Morning Links: Official Prince Color Edition

Prince’s custom-made Yamaha piano.



In Durham, North Carolina, protestors pulled down a statue of a Confederate solider. [The New York Times]

In New York, near Trump Tower, artist Jeffrey Beebe displayed a huge inflatable sculpture that depicts President Trump as a rat. [DNAInfo]


Pantone is releasing an official hue in honor of Prince, Love Symbol #2. It’s a collaboration with the late artist’s estate. It was apparently “inspired by his custom-made Yamaha purple piano,” per a press release. [Pitchfork]


Cecile Emeke has made a short video about artist Faith Ringgold in conjunction with Tate Modern’s “Soul of a Nation” exhibition. [@Tate/Twitter]

Sam Whiting profiles the sound artist Bill Fontana, who has work at the San Francisco Museum of Modern Art through January 1. [San Francisco Chronicle]

John Williams reviews the posthumously published memoir of the Colombian painter Emma Reyes, which has been translated into English. [The New York Times]

A memoir by R. B. Kitaj that was discovered after his death in 2007 will be published.
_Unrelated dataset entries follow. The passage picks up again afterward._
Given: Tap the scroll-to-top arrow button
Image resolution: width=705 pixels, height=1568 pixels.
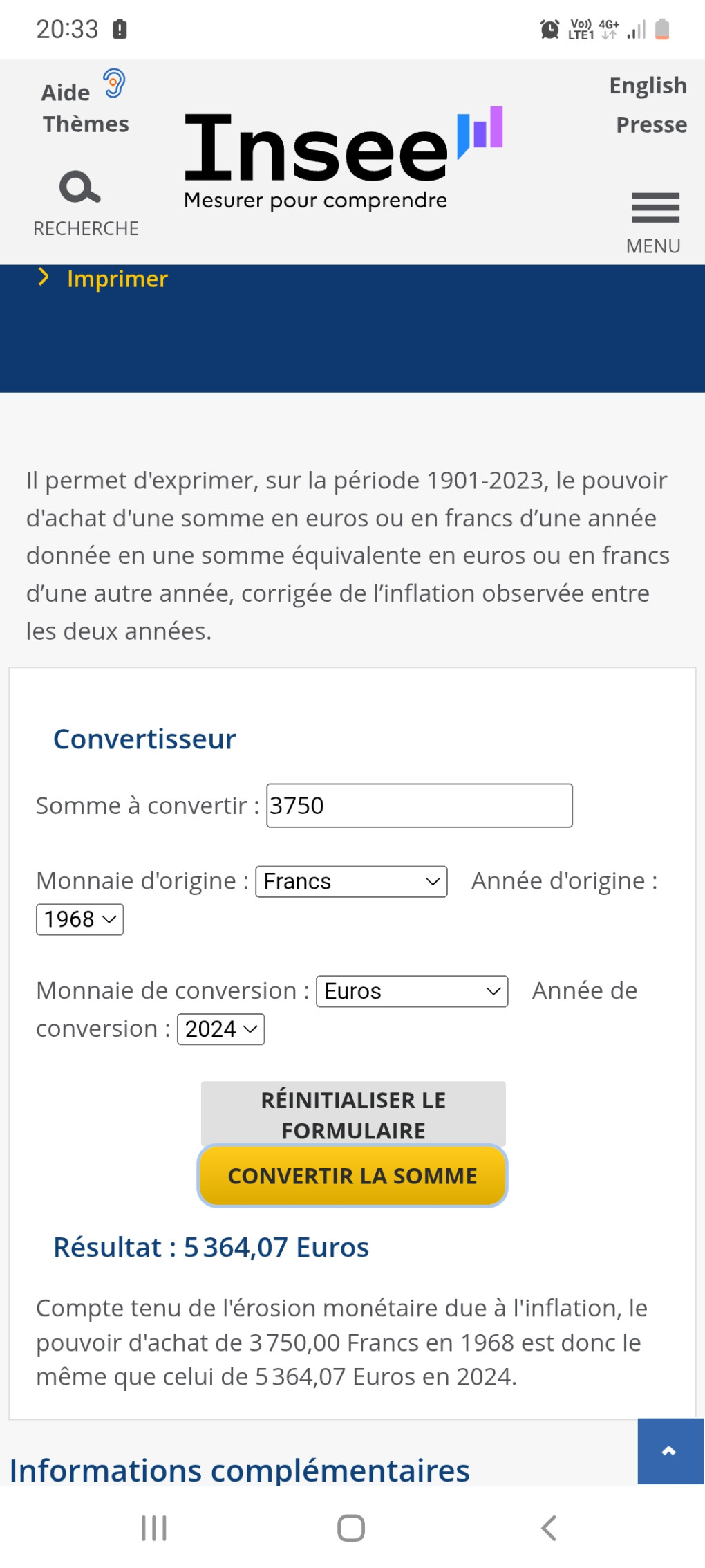Looking at the screenshot, I should pos(669,1451).
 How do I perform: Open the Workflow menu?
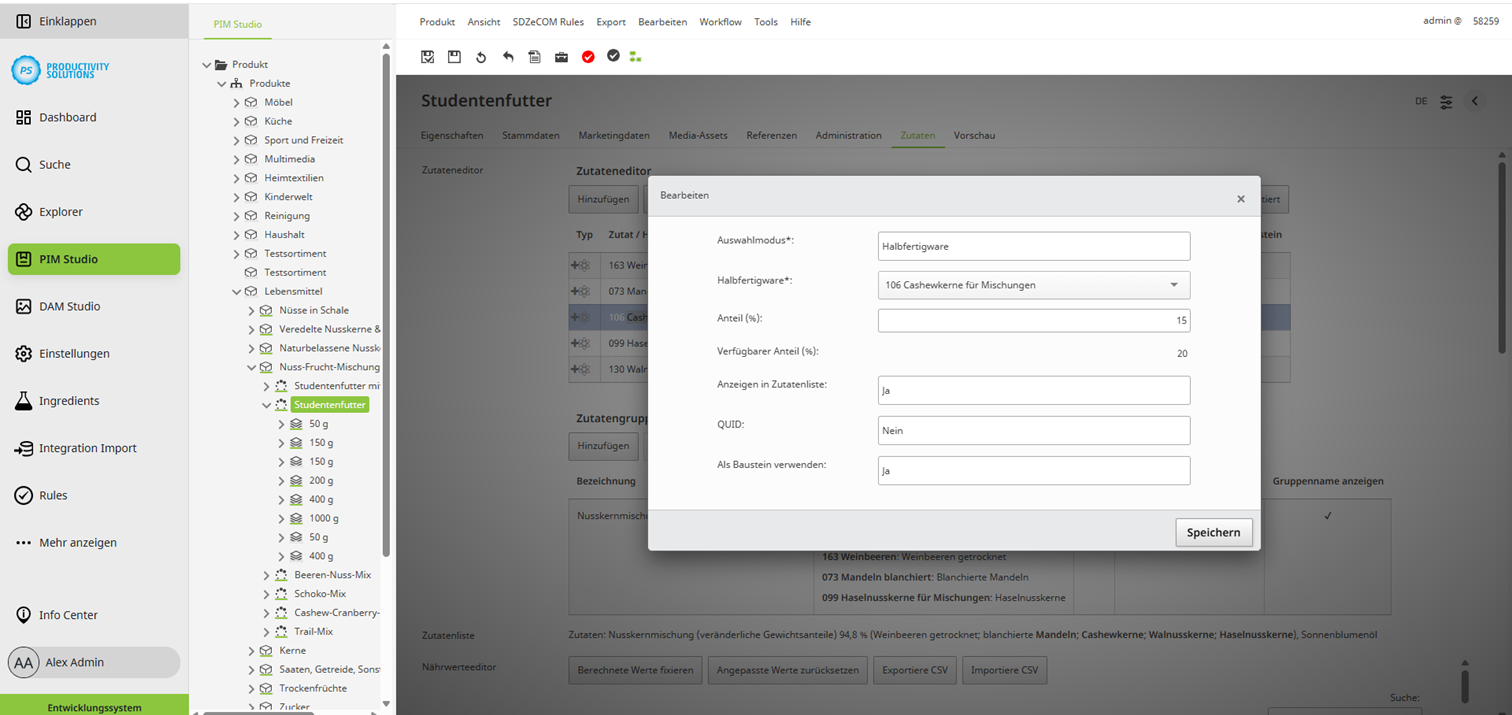point(720,21)
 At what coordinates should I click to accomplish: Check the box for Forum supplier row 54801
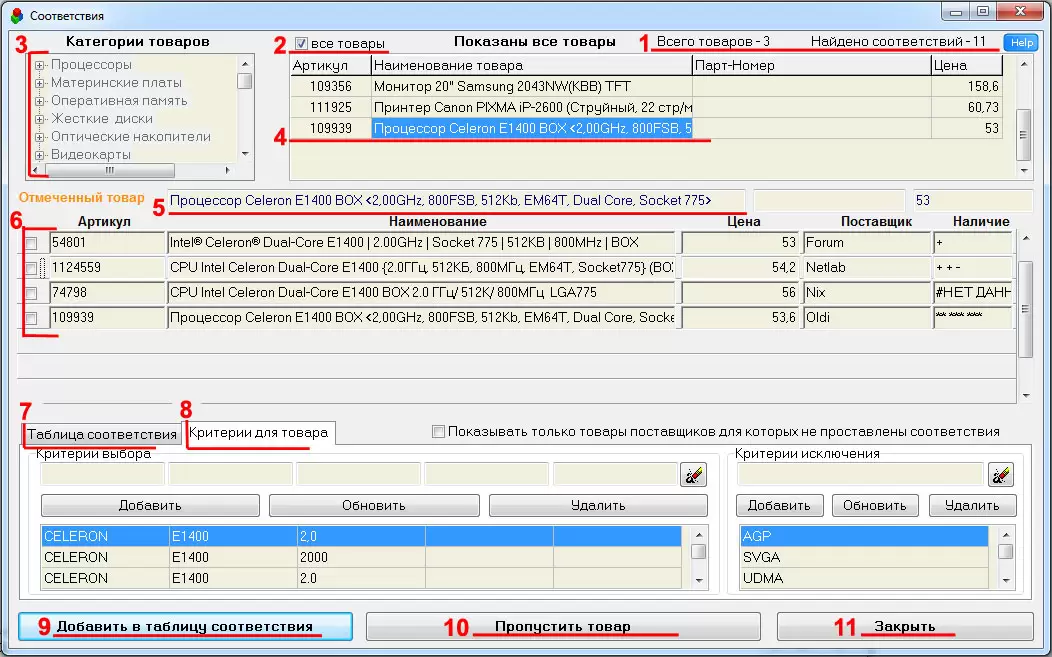[32, 243]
In the volume the artist calls critics the “living dead” and “no-talents.” [The Guardian]

The Market

Lower East Side mainstay 47 Canal is expanding back to its original location at 47 Canal Street, which has recently been home to Mathew Gallery. Trevor Shimizu will have a show there in September. [Artnet News]


Google is developing A.I. technology that can create art, and the results so far seem to be psychedelic and not entirely impressive. [The New York Times]

Museum Talent

Susan Dackerman has been tapped to lead the Cantor Arts Center at Stanford University. She’s the author of the forthcoming Jasper Johns: Catalogue Raisonné of Monotypes, with Jennifer Roberts. [Artforum]

The Nassau County Museum of Art in New York has hired Charles A. Riley II as director. [Long Island Weekly]

With a $1 million gift to the Block Museum of Art at Northwestern University in Evanston, Illinois, Lisa and Steven Tananbaum endowed its curator of modern and contemporary art position. [Chicago Tribune]


A 106-year-old fruitcake has been discovered in Antarctica that is believed to have belonged to the British explorer Robert Falcon Scott. [The New York Times]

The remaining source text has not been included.